Exit polls confirmed that voters were worried about the economy and haven't seen the results they had hoped for two years ago. Republican candidates rode that pain and dissatisfaction into office, but they have not won a mandate to dismantle Social Security and Medicare. Big majorities of Americans still believe big business has too much control over our public policy and want to overturn the Supreme Court's Citizens United decision, which gave corporations the right to spend unlimited sums to buy politicians to their liking. Americans increasingly support full legal equality for gay and lesbian Americans, including the right to serve openly and honorably in the armed forces and to have their relationships granted the same legal protections as other couples.

In other words, the Tea Party and the Chamber of Commerce had a big night, but they also have some trouble ahead as they make the shift from campaigning to legislating. They campaigned on rhetoric about reducing the deficit without offering any serious proposals for where they would cut. And in many cases they literally hid from the media and hid from voters the extent of their extremism.

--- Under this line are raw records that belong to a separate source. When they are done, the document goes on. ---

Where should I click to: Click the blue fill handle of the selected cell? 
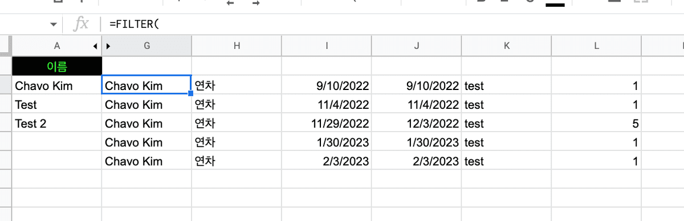click(x=190, y=94)
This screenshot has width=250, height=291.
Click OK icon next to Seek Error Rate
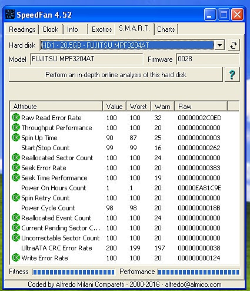coord(16,168)
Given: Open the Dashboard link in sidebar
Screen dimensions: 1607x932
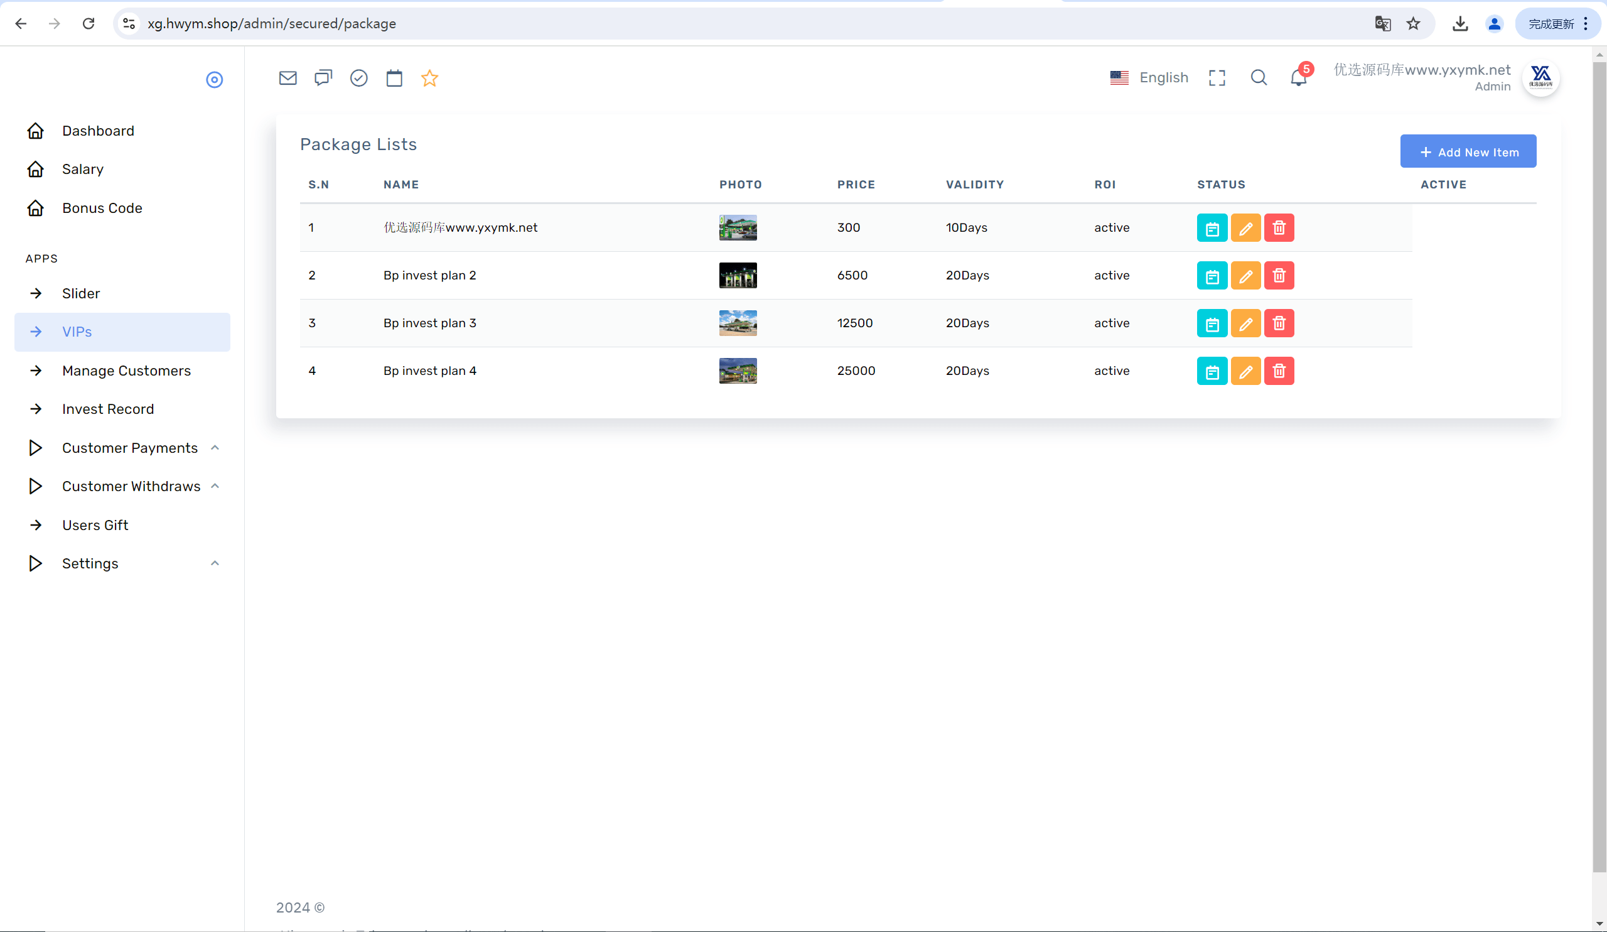Looking at the screenshot, I should pos(98,131).
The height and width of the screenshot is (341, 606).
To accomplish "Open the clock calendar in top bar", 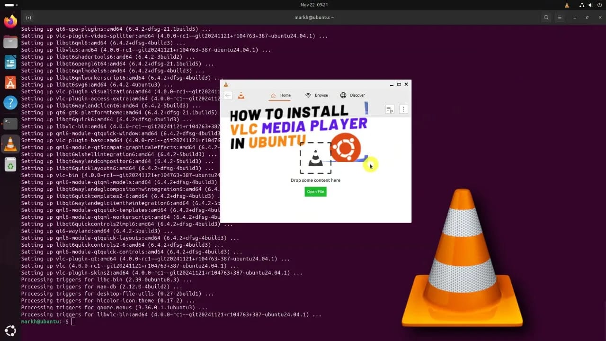I will click(x=314, y=5).
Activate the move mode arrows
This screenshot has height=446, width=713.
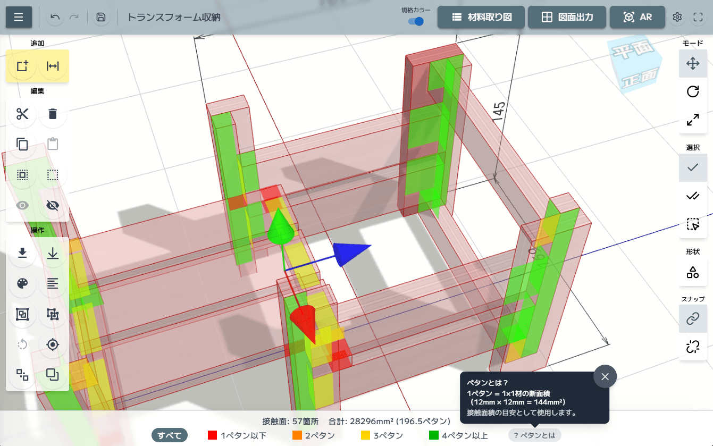pos(692,64)
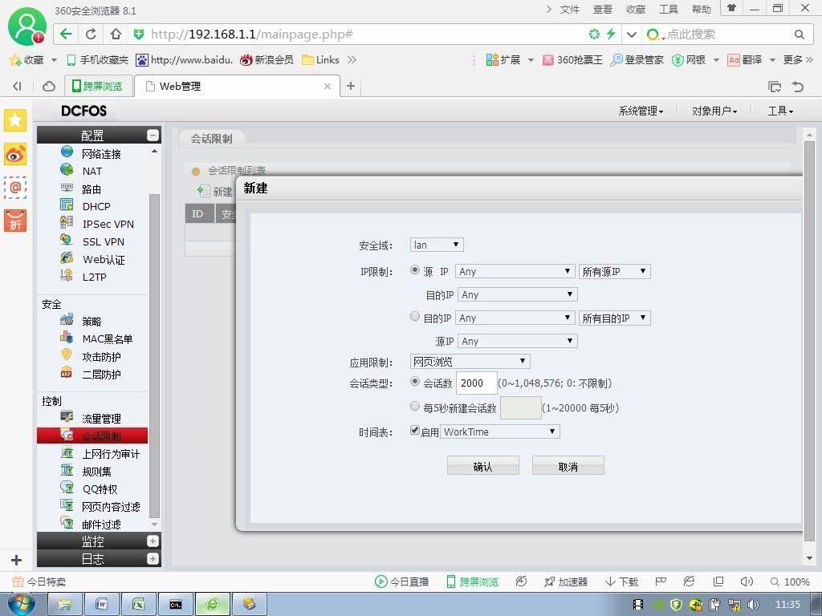Click the 会话数 value input field
The image size is (822, 616).
tap(477, 383)
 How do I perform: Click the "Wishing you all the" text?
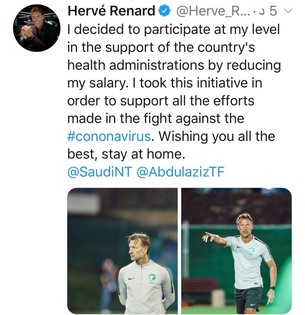click(x=217, y=137)
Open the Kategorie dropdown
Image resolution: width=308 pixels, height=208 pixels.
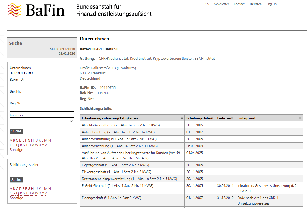tap(42, 121)
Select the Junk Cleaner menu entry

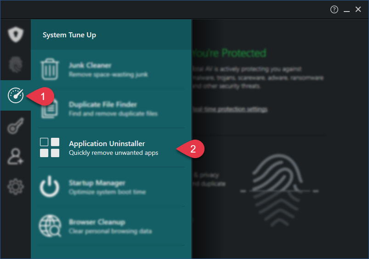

Between now and the start of the new Congress, People For the American Way will work to help Americans learn more about the extreme positions advocated by the new far-right members of Congress. We will contrast the agendas and interests of the American people with the agendas and interests of officials whose campaigns were funded in order to give even more power to the corporate interests that got us into our current economic mess. And we will encourage President Obama and congressional Democrats to collaborate responsibly, when possible, with the newly empowered Republicans in Congress, but also to expose and resist extremism that threatens the nation's ability to, in the words of the Constitution, establish justice, promote the general welfare, and ensure domestic tranquility.